Por volta do segundo ato, quando os Kim já estão muito confortáveis em seu sonho de “viver” em uma mansão, o filme sofre uma reviravolta que não vale a pena estragar. O tom da história muda. Entre absurdos e surrealismos, um pouco de violência. E uma boa dose de drama. As metáforas se tornam mais concretas. A direção foca mais nas escadas que os personagens sobem e descem em sua jornada. Porões. Subsolos. Rampas. Tudo é colocado em cena para lembrar ao espectador: pessoas são separadas em níveis nessa sociedade; e aqueles que estão embaixo não consegue subir para o mesmo nível daqueles que se acomodam nos andares mais altos.

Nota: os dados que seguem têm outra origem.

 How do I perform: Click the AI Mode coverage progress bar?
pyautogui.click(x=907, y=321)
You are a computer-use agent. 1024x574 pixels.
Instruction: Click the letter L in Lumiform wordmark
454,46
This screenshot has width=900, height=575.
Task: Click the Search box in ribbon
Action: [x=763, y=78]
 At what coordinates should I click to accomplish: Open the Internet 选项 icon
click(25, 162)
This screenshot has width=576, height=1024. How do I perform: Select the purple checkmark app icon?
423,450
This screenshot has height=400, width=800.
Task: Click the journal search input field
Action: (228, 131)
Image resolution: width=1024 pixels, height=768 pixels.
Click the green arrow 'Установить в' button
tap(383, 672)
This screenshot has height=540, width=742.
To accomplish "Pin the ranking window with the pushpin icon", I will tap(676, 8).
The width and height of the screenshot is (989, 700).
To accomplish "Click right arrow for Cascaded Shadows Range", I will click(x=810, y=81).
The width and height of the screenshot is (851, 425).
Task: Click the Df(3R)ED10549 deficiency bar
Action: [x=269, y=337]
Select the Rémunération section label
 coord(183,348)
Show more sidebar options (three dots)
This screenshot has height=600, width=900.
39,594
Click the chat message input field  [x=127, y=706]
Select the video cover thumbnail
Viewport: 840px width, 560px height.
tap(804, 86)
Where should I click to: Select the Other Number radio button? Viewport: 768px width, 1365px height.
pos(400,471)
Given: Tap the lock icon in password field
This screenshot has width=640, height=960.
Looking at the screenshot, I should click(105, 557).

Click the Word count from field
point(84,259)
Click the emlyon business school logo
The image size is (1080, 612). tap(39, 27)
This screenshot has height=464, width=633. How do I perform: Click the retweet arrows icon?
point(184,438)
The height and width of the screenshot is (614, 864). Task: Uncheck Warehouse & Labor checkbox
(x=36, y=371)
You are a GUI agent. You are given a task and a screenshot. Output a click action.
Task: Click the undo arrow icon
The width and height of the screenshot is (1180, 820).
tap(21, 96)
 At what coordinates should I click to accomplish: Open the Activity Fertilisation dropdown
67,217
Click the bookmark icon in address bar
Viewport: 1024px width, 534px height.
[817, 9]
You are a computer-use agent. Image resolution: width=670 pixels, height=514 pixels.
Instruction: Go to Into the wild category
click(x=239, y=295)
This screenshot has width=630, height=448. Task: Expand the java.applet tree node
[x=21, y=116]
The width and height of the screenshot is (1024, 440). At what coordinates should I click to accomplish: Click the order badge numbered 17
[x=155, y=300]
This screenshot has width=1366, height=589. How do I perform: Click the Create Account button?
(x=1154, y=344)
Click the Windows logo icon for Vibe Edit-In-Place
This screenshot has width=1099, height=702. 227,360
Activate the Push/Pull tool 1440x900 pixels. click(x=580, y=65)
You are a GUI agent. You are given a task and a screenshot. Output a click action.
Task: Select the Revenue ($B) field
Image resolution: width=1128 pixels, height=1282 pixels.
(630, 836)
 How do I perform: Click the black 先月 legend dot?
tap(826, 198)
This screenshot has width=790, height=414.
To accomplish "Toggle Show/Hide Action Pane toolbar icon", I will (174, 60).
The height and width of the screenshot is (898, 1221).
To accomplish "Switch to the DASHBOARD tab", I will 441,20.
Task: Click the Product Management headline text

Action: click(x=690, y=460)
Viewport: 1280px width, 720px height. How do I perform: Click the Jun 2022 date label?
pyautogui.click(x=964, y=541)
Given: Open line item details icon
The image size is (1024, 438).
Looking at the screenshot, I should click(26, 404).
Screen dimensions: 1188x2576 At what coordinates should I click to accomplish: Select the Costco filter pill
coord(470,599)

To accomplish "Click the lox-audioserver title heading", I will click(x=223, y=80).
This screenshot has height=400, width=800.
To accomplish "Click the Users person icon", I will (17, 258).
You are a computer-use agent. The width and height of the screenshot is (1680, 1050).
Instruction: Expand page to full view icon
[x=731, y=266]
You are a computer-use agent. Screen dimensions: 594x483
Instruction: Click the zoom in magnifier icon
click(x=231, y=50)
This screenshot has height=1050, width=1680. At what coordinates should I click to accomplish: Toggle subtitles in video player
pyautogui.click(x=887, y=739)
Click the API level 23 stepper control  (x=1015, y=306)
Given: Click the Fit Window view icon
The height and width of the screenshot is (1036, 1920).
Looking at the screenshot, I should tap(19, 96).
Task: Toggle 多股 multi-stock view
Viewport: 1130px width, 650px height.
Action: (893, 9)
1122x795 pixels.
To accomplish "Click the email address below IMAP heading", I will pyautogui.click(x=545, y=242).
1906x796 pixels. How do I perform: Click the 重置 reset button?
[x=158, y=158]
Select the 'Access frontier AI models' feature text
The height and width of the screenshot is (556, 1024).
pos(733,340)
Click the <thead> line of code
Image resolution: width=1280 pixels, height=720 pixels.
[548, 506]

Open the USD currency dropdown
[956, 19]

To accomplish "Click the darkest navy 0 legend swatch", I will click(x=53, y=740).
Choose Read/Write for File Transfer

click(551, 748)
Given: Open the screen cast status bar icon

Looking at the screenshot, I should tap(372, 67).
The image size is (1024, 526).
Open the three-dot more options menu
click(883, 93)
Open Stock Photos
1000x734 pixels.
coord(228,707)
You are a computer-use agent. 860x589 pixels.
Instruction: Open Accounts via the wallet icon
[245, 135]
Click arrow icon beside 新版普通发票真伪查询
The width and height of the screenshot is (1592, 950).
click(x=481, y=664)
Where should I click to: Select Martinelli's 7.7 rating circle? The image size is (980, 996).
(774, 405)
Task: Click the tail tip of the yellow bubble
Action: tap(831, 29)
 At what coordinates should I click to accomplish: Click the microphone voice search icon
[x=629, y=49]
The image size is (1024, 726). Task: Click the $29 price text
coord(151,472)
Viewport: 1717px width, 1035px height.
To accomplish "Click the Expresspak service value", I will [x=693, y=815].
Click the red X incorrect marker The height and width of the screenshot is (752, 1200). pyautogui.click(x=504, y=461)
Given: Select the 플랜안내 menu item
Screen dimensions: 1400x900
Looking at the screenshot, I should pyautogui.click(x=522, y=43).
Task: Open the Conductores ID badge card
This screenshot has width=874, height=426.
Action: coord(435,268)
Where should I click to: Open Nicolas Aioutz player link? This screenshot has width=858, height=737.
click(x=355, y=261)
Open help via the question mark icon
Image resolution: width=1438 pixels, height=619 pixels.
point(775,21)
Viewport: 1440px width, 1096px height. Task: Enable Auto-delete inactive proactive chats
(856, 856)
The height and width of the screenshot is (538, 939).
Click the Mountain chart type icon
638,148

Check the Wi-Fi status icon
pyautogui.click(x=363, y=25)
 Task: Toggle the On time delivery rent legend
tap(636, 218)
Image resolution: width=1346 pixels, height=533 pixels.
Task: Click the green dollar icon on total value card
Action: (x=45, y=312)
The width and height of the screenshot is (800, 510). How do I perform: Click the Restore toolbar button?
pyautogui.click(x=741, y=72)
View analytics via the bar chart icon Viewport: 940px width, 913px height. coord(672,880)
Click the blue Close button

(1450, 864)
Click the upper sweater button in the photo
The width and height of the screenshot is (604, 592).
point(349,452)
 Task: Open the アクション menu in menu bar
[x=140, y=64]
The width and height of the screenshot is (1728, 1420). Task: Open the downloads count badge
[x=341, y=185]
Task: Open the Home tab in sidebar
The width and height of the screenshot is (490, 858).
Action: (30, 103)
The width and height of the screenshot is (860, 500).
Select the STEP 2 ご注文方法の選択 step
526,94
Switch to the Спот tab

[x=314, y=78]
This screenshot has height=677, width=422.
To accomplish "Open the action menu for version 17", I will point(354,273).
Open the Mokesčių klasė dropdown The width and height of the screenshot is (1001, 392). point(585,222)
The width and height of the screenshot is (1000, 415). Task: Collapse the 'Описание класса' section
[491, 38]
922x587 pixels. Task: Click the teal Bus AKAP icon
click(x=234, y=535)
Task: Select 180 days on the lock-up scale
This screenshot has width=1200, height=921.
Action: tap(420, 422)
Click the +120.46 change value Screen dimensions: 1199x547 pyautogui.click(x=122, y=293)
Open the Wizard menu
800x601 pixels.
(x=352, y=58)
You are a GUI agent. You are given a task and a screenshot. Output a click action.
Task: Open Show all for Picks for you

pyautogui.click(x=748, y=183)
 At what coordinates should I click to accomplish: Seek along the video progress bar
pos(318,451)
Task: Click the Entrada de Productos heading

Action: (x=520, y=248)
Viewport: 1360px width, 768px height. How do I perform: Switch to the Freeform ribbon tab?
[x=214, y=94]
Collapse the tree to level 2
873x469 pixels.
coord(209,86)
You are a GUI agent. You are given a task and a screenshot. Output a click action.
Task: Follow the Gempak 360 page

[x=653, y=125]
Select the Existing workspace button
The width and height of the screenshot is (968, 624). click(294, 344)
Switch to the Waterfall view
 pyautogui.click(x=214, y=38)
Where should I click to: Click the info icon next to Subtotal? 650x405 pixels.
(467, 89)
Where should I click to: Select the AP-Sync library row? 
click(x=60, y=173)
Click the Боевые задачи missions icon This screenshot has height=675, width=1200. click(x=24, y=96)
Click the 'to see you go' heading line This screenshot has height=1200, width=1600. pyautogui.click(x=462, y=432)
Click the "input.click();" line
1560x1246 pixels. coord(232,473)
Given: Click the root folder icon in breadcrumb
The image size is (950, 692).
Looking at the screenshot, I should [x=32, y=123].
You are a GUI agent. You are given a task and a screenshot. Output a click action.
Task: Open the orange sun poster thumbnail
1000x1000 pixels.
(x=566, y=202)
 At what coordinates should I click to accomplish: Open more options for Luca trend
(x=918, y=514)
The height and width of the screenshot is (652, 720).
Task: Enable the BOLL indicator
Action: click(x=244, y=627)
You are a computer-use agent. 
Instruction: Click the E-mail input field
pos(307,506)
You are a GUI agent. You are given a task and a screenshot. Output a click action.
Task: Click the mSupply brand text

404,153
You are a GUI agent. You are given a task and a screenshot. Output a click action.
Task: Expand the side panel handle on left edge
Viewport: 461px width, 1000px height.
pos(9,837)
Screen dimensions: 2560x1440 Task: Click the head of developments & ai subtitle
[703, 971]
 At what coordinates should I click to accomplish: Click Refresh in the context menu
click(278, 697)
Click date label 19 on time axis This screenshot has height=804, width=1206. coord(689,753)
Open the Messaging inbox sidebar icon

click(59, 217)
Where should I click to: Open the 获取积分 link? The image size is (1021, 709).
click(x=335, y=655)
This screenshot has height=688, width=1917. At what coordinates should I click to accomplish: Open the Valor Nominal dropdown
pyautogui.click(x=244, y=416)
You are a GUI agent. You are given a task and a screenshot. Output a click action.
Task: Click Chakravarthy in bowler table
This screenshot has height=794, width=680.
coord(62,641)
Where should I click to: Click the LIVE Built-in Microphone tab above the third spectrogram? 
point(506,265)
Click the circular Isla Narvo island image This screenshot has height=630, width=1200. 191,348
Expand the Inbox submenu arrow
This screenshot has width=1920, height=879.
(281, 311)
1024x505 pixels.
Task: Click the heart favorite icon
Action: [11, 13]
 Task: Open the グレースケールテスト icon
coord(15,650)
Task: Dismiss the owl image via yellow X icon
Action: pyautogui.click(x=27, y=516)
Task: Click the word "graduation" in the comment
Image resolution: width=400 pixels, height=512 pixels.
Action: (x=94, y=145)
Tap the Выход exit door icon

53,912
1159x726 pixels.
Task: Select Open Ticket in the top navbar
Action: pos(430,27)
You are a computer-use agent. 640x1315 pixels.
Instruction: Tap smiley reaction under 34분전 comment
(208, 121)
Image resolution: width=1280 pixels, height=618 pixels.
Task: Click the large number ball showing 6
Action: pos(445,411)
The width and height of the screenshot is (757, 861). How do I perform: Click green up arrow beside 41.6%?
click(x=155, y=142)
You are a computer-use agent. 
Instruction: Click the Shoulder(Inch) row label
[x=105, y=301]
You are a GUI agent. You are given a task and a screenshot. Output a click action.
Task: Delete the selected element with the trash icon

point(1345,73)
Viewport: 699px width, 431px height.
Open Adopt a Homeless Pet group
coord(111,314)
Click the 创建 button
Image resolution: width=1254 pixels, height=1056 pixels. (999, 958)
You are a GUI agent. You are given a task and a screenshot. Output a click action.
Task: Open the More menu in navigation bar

Se o clímax revela-se extremo demais, é justificado. As emoções tornam-se mais sinceras e, em uma realidade onde a desigualdade social bate recorde, fácil de se assimilar. Por mais surreal que tudo seja montado. E o final de tudo, sem spoilers, é sem dúvida um encerramento marcante, daqueles de sentir um soco no estômago; otimista ou cínico (talvez haja margem para interpretação), sem dúvida a conclusão é puro sentimento. Que não apenas fará você sair do filme refletindo, mas sentindo também. Apesar do tom leve do primeiro ato, John-ho Bong conseguiu criar uma obra capaz de mexer com as pessoas.

O elenco está todo muito bom, mas eu gostaria de dar um destaque para Kang-ho Song (tradicional personagem nos filmes de Bong) como o patriarca da família Kim. Ele não carrega a história, não é o foco emocional, mas leva a jornada a novos níveis no último ato. Uma atuação realmente comovente. O protagonista da história é o filho, vivido por Woo-sik Choi. So-dam Park é a divertida filha da família Kim e sua mãe é vivida por Hye-jin Jang. Yeo-jeong Jo está excelente em dar vida a ingenuidade tremenda da matriarca dos Park.